Vorliegender Text:
Möglichkeit und Unmöglichkeit4 unterstehen zeitlicher Korrektur. Die Bedingung für jedes Auftauchen von Emergenz5 (Ereignis, Erscheinung oder Phänomen) im Aktuellen ist das Vergehen (derselben Ereignisse, Erscheinungen oder Phänomene) im Aktuellen: Transformation.

Entstehung bedingt Veränderung oder Wandel von Bestehendem. Was entsteht, kann sich nur entwickeln, indem sich Bestehendes verändert. Die Transformation von Zuständen ist die fundamental notwendige Bedingung einer ‚bestmöglichen Welt‘.

Machen wir einen kurzen Ausflug ins Belletristische.

Das antagonistische Prinzip kommt nirgends trefflicher zum Ausdruck als im pathetischen Monolog des Mephistopheles6. Wenn es dort heißt: ‚Ich bin ein Teil von jener Kraft, die stets das Böse will und stets das Gute schafft …‘, bedeutet dies nichts anders, als dass das vermeintlich Negative und Destruktive notwendiger Bestandteil einer Welt ist, die sich zeitlich verändern muss.

Und weiter: ‚Ich bin der Geist, der stets verneint!‘ Die Negation jeglicher Kompromisse ist das Aufzeigen von Limits, die für Bestehendes nicht verhandelbar sind (Naturgesetze).

Kurze Übung: Erläutern Sie in ein bis drei Sätzen, warum laut dem Text über Transformation das vermeintlich Negative und Destruktive ein notwendiger Bestandteil der Welt ist.

Erfasste Daten:
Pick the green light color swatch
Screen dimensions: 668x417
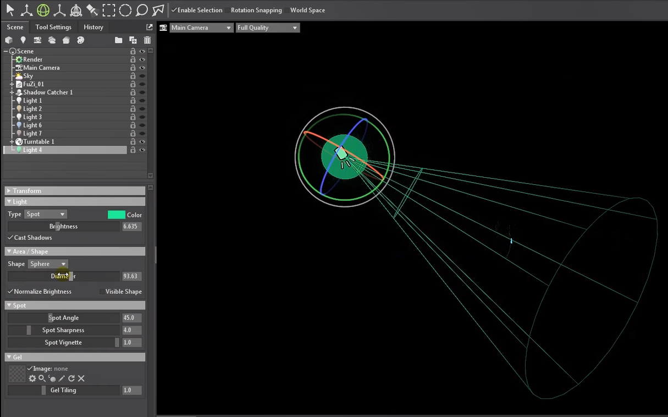coord(116,215)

Ergebnis unten: Das vermeintlich Negative und Destruktive gehört notwendig zu einer Welt, die sich zeitlich verändern muss. Was entsteht, kann sich nur entwickeln, indem sich Bestehendes verändert, denn die Transformation von Zuständen ist die fundamental notwendige Bedingung einer ‚bestmöglichen Welt‘.